LLaMa 3.1 with the same prompt "only" managed to be judged human 56% of the time, so perhaps it's actually closer to real human behaviour.
This comes down to the interpretation of the Turing test. Turing's original test actually pitted the two "unknowns" against each other. Put simply, both the human and the computer would try to make you believe they were the person. The objective of the game was to be seen as human, not to be indistinguishable from human.
This is obviously not quite what people understand the Turing test as anymore, and I think that interpretation confusion actually ends up weakening the linked paper. Your thought aptly describes a problem with the paper, but that problem is not present in the Turing test by its original formulation.
It's hard to say what a "bona fide 3-party Turing test" is. The paper even has a section trying to tackle that issue.
I think trying to discuss the minutia of the rules is a path that leads only to madness. The Turing test was always meant to be a philosophical game. The point was to establish a scenario in which a computer could be indistinguishable from a human. Carrying it out in reality in meaningless, unless you're willing to abandon all intuitive morality.
Quite frankly, I find the paper you linked misguided. If it was undertaken by some college students, then it's good practice, but if it was carried out by seasoned professionals they should find something better to do.
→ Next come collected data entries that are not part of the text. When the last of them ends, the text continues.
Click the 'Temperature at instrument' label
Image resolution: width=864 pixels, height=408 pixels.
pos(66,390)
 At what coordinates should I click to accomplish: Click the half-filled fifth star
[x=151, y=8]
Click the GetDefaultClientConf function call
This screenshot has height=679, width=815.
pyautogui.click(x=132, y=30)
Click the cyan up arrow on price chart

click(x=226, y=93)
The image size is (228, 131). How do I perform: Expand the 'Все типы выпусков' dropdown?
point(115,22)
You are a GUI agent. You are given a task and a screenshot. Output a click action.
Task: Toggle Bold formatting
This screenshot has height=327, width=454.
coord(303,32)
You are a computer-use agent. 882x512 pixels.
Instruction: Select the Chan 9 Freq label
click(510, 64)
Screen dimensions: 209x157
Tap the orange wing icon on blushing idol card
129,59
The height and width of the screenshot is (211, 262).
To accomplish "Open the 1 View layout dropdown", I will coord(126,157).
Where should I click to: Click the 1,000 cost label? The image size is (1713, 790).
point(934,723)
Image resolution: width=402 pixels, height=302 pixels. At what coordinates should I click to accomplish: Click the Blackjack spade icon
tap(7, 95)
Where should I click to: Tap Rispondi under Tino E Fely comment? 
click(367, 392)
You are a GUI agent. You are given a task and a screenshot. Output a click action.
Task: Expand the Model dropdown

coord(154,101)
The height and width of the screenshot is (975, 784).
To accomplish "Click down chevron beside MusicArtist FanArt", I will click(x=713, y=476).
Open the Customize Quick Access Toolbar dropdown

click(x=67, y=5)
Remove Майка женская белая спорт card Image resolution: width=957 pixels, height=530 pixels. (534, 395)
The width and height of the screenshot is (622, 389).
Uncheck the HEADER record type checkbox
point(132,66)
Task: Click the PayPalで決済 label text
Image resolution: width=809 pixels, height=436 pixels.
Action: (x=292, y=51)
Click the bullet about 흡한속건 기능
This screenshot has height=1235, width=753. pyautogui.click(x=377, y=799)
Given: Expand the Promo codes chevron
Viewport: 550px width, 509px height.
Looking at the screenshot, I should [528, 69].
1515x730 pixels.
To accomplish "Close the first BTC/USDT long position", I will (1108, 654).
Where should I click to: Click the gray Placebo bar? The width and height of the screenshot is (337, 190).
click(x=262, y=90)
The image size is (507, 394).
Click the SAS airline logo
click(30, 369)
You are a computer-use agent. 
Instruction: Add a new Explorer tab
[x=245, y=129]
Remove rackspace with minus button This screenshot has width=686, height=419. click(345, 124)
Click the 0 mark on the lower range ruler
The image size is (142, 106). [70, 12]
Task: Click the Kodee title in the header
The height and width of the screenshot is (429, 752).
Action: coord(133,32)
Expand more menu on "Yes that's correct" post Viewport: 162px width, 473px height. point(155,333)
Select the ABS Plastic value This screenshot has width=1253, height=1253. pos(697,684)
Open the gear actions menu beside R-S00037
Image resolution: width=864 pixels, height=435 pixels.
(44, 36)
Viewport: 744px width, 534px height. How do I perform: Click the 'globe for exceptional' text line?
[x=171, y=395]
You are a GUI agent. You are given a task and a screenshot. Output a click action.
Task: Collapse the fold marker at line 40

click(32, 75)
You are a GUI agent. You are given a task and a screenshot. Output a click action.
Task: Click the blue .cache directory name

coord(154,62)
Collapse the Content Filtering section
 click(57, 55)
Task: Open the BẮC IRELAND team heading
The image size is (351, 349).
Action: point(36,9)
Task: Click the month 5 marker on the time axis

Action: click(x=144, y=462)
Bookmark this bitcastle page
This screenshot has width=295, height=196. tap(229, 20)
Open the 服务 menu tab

The original Turing game was about testing for a male of female player.
If you want to know more about that, or this research, you could try asking AI for a no-fluff summary.
The Transformer architecture and algorithm and matrix multiplication are a bit more involved. It would be hard to keep those inside your chain-of-thought / working memory and still understand what is going on here.
Here's a quote from the article:
> How many humans can sit down and correctly work out a thousand Tower of Hanoi steps? There are definitely many humans who could do this. But there are also many humans who can’t. Do those humans not have the ability to reason? Of course they do! They just don’t have the conscientiousness and patience required to correctly go through a thousand iterations of the algorithm by hand. (Footnote: I would like to sit down all the people who are smugly tweeting about this with a pen and paper and get them to produce every solution step for ten-disk Tower of Hanoi.)
In case someone imagines that fancy recursive reasoning is necessary to solve the Towers of Hanoi, here's the algorithm to move 10 (or any even number of) disks from peg A to peg C:
1. Move one disk from peg A to peg B or vice versa, whichever move is legal.
2. Move one disk from peg A to peg C or vice versa, whichever move is legal.
3. Move one disk from peg B to peg C or vice versa, whichever move is legal.
4. Goto 1.
Second-graders can follow that, if motivated enough.
There's now constant, nonstop, obnoxious shouting on every channel about how these AI models have solved the Turing test (one wonders just how stupid these "evaluators" were), are at the level of junior devs (LOL), and actually already have "PhD level" reasoning capabilities.
I don't know who is supposed to be fooled -- we have access to these things, we can try them. One can easily knock out any latest version of GPT-PhD-level-model-of-the-week with a trivial question. Nothing fundamentally changed about that since GPT-2.
The hype and the observable reality are now so far apart that one really has to wonder: Are people this easily gullible? Or do so many people in tech benefit from the hype train that they don't want to rain on the parade?